Similarly, even non-transit riders benefit from rail lines, and the development patterns they promote.

|6.9.05 @ 10:14AM|

Russ D, if you're still here,

"Of course, if I drive that also frees up capacity on the public transit system, makes the trains and buses less crowded and more pleasant."

No, it doesn't actually. If a large number of drivers opt to take the train, an extra car or two can be added onto the train. The train with then move along its route at exactly the same speed, increasing its per-passenger efficiency. At the same time, the efficiency of the roads will also increase, as there will be less gridlock and congestion.

If the opposite occurs, and lots of transit riders decide to drive, they will produce extra traffic, thus reducing the efficiency of the roadways. Either congestion will increase, or there will have to be expensive and inconvenient road widening work. At the same time, the same train will use the same energy (almost - the improvements in efficienty from taking off a couple of passenger cars is marginal) to run along the same route, but will servive fewer people to do so.

|6.9.05 @ 10:19AM|

Joe-
I don't stand to benefit for a system that increases already-high gasoline taxes and makes me drive over shabby rural roads while making it easier to commute to Manhattan. NONE of Connecticut's train proposals--Hartford to New Haven, I-95 corridor to New York--will reduce the number of drivers on my commutes by even one vehicle. And you still haven't answered the explicit or implied question--if these transportation systems are so wonderful and so desirable, why can't they pay for themselves rather than require subsidies from non-users?

|6.9.05 @ 11:21AM|

Comment by: Rhywun at June 8, 2005 11:33 AM
and: June 8, 2005 05:55 PM

No, depending on the state, gas taxes do not cover all road construction and maintenance costs.
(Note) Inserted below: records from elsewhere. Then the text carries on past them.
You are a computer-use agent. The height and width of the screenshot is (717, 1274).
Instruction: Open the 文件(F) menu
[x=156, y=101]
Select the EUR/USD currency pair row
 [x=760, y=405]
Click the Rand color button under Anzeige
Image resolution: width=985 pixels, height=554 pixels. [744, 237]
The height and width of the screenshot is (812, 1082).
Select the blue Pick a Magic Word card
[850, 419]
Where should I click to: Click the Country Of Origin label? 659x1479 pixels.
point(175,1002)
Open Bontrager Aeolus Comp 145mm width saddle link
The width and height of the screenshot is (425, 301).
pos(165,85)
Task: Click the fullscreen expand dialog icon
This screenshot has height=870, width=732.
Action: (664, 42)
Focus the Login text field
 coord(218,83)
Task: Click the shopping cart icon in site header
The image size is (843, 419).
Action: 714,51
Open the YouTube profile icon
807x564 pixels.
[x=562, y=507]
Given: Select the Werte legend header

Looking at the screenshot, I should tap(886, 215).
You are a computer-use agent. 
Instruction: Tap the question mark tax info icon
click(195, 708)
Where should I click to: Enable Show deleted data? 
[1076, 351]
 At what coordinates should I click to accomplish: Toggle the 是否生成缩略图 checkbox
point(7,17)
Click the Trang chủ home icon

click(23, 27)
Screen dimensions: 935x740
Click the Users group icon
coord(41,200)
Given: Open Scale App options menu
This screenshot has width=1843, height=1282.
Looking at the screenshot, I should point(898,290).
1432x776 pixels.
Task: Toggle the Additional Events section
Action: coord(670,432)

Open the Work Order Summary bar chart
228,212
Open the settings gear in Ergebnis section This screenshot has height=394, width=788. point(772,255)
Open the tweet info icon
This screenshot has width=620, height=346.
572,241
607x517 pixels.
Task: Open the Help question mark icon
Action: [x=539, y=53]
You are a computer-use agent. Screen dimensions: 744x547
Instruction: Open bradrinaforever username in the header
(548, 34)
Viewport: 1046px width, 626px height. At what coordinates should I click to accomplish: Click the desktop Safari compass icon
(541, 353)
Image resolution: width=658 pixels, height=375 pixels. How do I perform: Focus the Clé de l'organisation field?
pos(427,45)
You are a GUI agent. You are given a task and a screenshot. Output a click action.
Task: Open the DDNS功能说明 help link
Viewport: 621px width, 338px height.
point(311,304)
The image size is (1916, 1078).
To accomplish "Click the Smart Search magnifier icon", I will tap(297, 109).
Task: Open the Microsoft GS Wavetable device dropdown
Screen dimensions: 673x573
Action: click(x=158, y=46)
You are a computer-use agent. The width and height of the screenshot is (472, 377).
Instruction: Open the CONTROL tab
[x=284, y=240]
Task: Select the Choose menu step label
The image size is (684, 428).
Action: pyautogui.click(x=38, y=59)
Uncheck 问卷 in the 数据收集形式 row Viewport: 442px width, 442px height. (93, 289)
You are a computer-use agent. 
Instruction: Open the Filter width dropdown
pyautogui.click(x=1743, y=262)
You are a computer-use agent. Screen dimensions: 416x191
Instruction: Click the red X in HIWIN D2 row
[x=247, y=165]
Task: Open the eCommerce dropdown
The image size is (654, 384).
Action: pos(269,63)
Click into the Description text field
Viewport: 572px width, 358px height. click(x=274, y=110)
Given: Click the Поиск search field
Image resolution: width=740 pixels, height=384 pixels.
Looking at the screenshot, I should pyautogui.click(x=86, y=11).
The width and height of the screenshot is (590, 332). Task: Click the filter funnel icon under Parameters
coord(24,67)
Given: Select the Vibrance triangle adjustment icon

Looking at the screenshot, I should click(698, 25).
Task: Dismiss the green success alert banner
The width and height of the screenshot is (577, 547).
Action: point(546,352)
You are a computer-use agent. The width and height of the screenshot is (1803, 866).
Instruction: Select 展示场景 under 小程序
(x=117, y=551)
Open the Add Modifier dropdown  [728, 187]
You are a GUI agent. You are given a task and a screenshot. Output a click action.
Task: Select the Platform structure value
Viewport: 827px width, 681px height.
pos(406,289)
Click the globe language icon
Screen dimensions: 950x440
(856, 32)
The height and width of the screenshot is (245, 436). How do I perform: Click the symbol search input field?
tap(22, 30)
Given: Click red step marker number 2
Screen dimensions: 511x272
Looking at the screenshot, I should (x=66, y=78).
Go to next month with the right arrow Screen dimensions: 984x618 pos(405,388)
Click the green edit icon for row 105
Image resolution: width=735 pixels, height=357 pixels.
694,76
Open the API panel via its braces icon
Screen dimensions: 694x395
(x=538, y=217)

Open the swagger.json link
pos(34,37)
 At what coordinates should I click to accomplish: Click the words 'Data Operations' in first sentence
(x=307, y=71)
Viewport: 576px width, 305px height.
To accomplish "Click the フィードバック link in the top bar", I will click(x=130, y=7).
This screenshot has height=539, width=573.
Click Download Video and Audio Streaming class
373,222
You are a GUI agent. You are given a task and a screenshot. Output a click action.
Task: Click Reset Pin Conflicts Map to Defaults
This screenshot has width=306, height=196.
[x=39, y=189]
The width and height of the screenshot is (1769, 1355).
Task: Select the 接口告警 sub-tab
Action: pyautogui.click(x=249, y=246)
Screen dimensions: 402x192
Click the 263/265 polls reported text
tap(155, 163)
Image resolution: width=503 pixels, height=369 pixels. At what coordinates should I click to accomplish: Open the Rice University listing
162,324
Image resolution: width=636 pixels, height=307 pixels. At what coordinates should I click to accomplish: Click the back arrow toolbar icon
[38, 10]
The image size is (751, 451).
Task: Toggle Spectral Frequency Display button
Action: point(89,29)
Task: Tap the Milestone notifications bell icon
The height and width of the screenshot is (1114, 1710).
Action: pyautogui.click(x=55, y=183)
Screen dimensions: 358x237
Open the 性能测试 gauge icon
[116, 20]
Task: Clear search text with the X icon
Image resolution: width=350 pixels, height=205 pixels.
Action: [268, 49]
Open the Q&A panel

State governments have for a long time been reluctant to raise gas taxes, especially as the price of gas has risen. No pol wanted to be seen as raising the price of gas. In fact Florida removed a portion of the gas tax for about a month or so last year during a price spike. Since the gas tax is a per gallon charge rather than a percentage this means that gas tax revenues have not kept up with inflation so that in many places general revenues have been used to fill the gap. In Florida some counties have been using the local option sales tax as a revenue source. These are a leser evil in some ways since they must be approved by voters.

At one time gas taxes exceeded road construction needs so that drivers actually subsidized the rest of the budget. Those days for the most part are gone.

Local streets like the one in front of your house are mostly built and maintained with property taxes.